Most of these are empty threats of course. Few people genuinely want to bring the country to its knees, and absolutely no one wants to move to Zurich. So that’s where step two comes in.
Know things that the person at the other end of the barrel doesn’t
Contrary to popular belief, relatively few people in government are actually stupid. There are, though, industries that are sufficiently arcane that the people inside them inevitably know things that civil servants don’t. At the height of the last boom, investment bankers were trading derivatives so complicated that even their own bosses didn’t understand them: the government agencies charged with monitoring and regulating them had no chance.
This imbalance inevitably gives the side with the secret knowledge a certain advantage. When the BBA claims that the latest wheeze to reform the financial sector will inevitably result in complete economic collapse and the reversion to a Westerosi-style feudal civilisation, then those in government can’t, with complete confidence, say that they’re wrong. Those in government tend, too, to be risk averse.

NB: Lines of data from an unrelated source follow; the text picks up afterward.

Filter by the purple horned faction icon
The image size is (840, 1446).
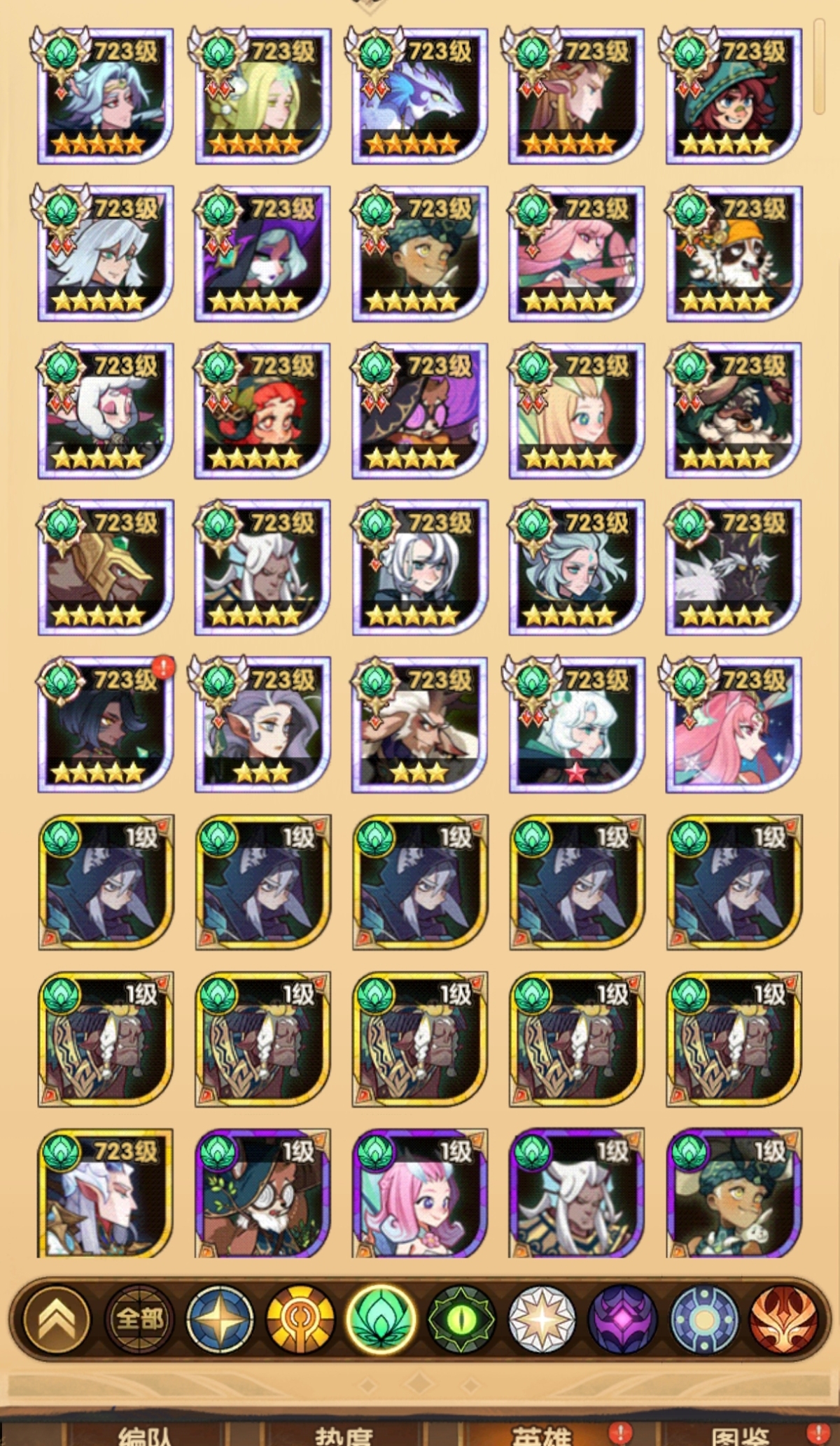pyautogui.click(x=622, y=1319)
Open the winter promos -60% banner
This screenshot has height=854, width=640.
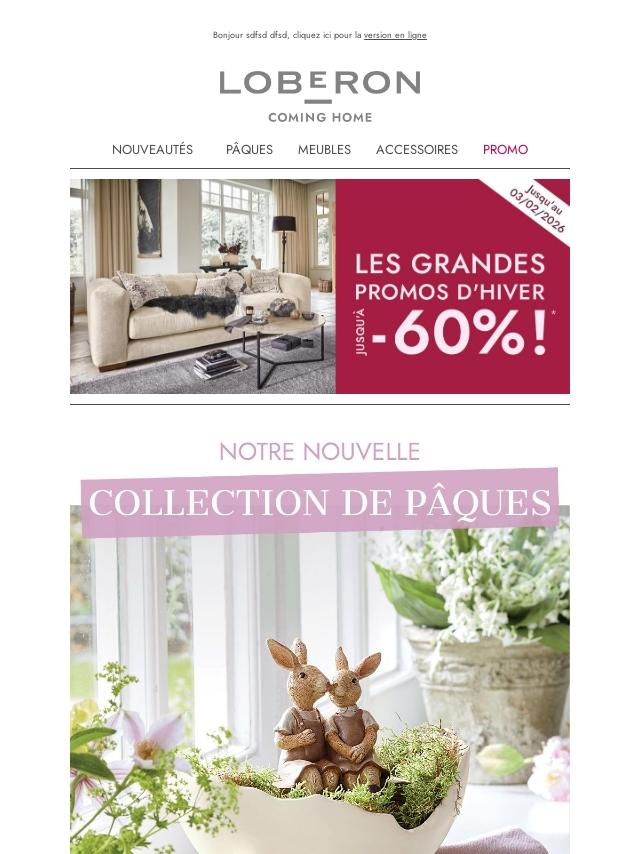click(320, 286)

So, the proposed policy change is quietly watered down, or dropped altogether. Government backs down; industry wins.
Over time, there is a risk that the public sector could build up the knowledge and expertise required to call these bluffs, of course. But truly government proof industries have one last trick up their sleeves.
Pay more than the guys you’re negotiating with
Let’s say you’re the civil servant tasked leading a major policy initiative that affects the private sector. At first you’re at a disadvantage, because the people you’re negotiating with do this stuff for a living and know more than you do. You probably end up signing off on some pretty shoddy stuff.
Do this for a while, though, and you’ll start to learn how these things work. Your regulations will have fewer loopholes; the contracts you negotiate will be better for the government and less lucrative for its partners. The imbalance of knowledge begins to erode.
Eventually, though, one of the consulting or contracting firms you’ve been negotiating with offers you a job. You’ll be doing exactly the same thing as before: you’ll just be sat on the other side of the table. This new job pays twice your current salary. Exactly how committed to public sector values are you feeling?
In other words, as long as the private sector offers salaries that the civil service can’t, knowledge and expertise will flow in that direction. The public sector can’t hope to keep up.
All this is a simplification, but it does, I think, hold true. There are certain industries that, rightly or wrongly, the government thinks it needs. All too often, when negotiating contracts, when debating changes in regulation, it finds itself outclassed on both technical knowledge and negotiating expertise. And it’s completely unable to close that gap.
The result is a terror of clamping down on bankers’ bonuses or surging energy prices, and outsourcing contracts that function like cash machines. It’s one reason why the British government, which the constitution grants quite ludicrous levels of executive power, spends so much of its time cowering impotently before some set of corporate interests or another.
And so we get the crowing of people like our friend at the BBA. When organisations like his talk, ministers are inclined to listen. He can’t dictate government policy; but to a depressingly great extent, his wishes will be reflected in it. More to the point, he knows it.